Malam itu mendadak aku mendapat kabar bahwa dia sudah dibawa ke rumah sakit, masuk ruang IGD. Tentu saja aku langsung panik. Karena saat itu aku sedang berada di kota yang berbeda, aku sempat ragu, apa besok pagi aku pulang untuk menjenguknya atau nekad menerobos malam ini saja. Kemudian aku mendapat kabar lanjutan bahwa dia sudah dipulangkan di rumah. Akhirnya malam itu aku putuskan menerobos pulang dengan harapan kondisinya sudah membaik.

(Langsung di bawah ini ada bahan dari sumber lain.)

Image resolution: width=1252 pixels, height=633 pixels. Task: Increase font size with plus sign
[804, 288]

Tiba di rumah sudah banyak orang bergerombol di teras. Aku melihat beberapa orang di depan rumahku memasang raut wajah murung. Aku langsung pastikan apa yang terjadi di dalam rumah. Dan benar saja, aku melihatnya sudah terbaring lemas di depanku. Benar-benar di depan mataku. Wajahnya sangat pucat, lalu ku pegang tangannya terasa dingin.

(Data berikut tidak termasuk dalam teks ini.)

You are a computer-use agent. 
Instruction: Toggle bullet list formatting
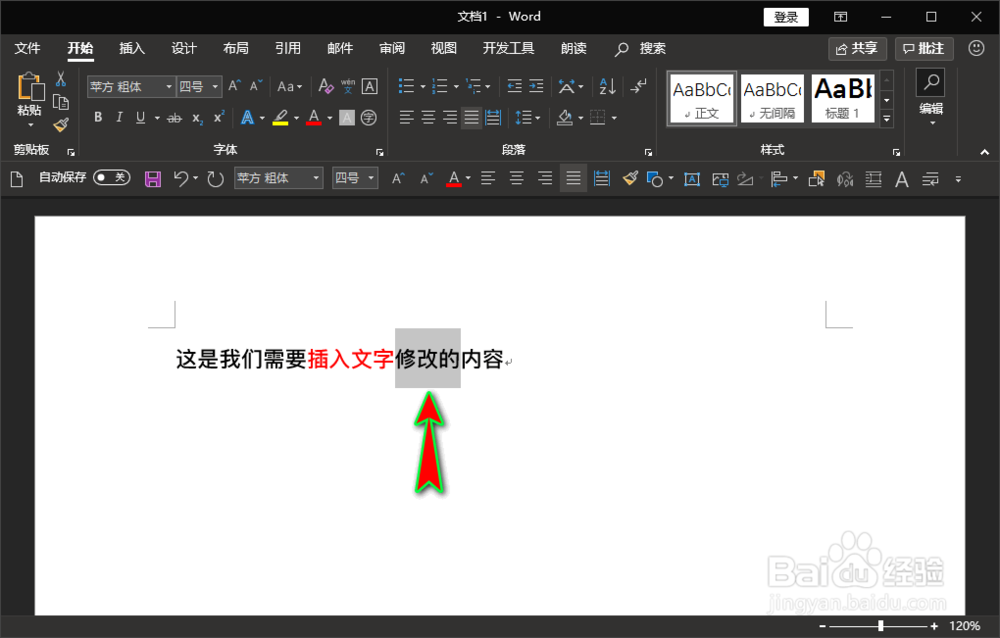click(x=408, y=85)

Nadinya tidak berdenyut, jantungnya berhenti berdetak.

Sang Maha sudah mengistirahatkan dia selamanya. Aku hilang kendali, aku berteriak keras sekali. Aku bahkan tidak terlalu ingat yang aku ucapkan malam itu.

Tapi kata orang-orang, aku terus berteriak kencang, "AYO BANGUN, BUKA MATAMU! AKU SUDAH DI RUMAH. AKU SUDAH PULANG!" Kata-kata itu terus keluar dari mulutku tak henti-henti. Aku berteriak sambil memeluknya erat, erat sekali sampai orang-orang di sekitarku susah payah melepaskannya. Aku yakin sekali itu adalah pelukan paling erat yang pernah aku lakukan.

Penyesalan terbesarku adalah di saat segalanya sudah mulai membaik, aku tidak sempat membuat kenangan indah bersamanya. Bahkan di detik-detik perjuangannya bertaruh dengan hidup, aku tidak ada di samping menemaninya.

Setelah kejadian itu aku jadi sering menangis, terus menangis,

menangis..

menangis..

menangis.. sampai air mata menjadi duka yang paling biasa.


Sialan. Perpisahan belum pernah semenyakitkan ini, bapak.